*** Block opens ***
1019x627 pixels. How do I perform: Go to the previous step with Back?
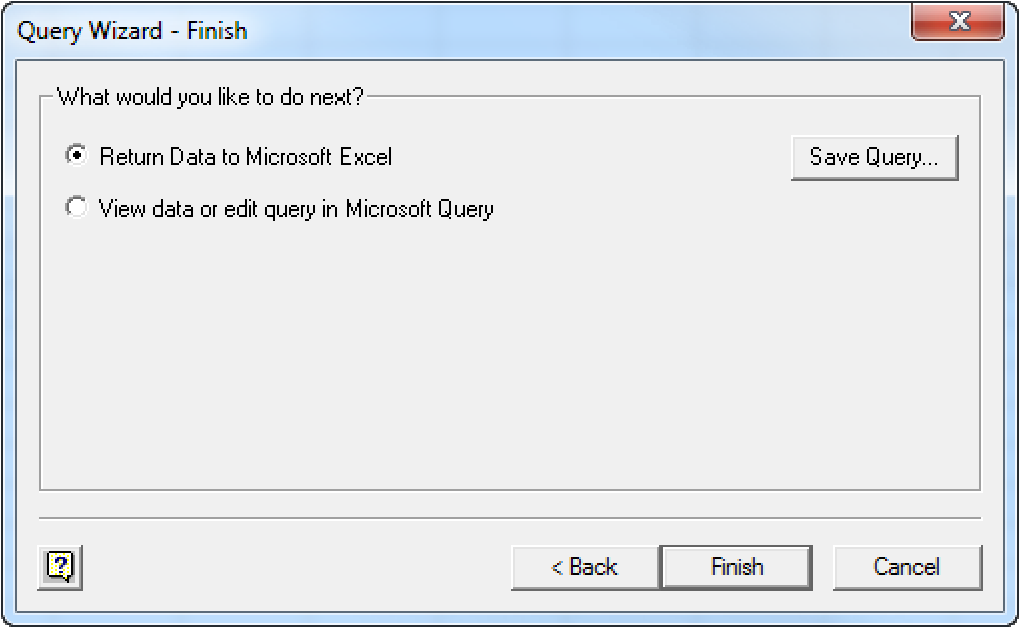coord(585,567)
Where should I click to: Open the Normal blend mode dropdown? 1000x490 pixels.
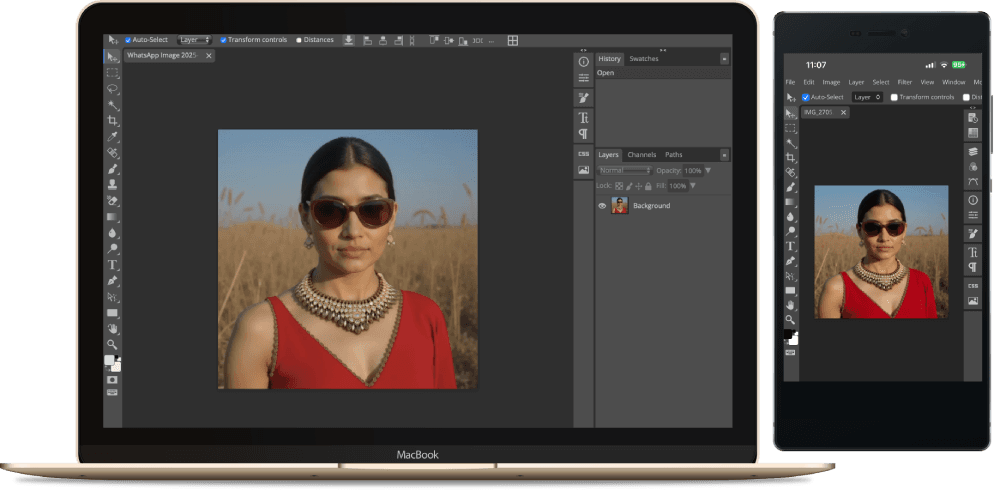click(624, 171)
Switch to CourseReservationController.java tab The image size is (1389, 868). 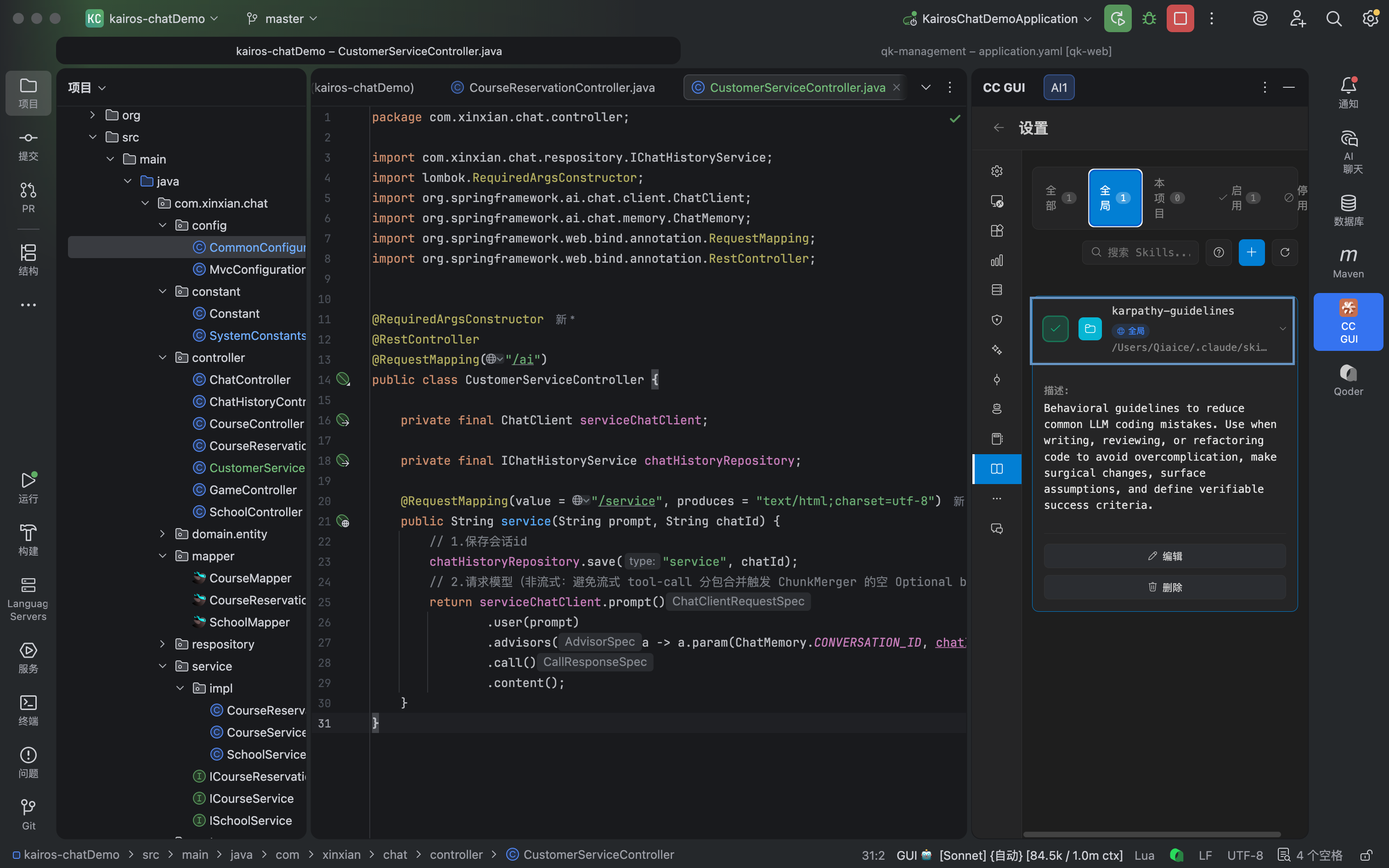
*** Block closes ***
* Exercise directions: In your reply, please set down exactly the lines from the one containing "Where should I" through the end of the records, with the pictures left out.

* The answer:
Where should I click to: Open the Normal blend mode dropdown? 1000x490 pixels.
click(624, 171)
Switch to CourseReservationController.java tab The image size is (1389, 868). 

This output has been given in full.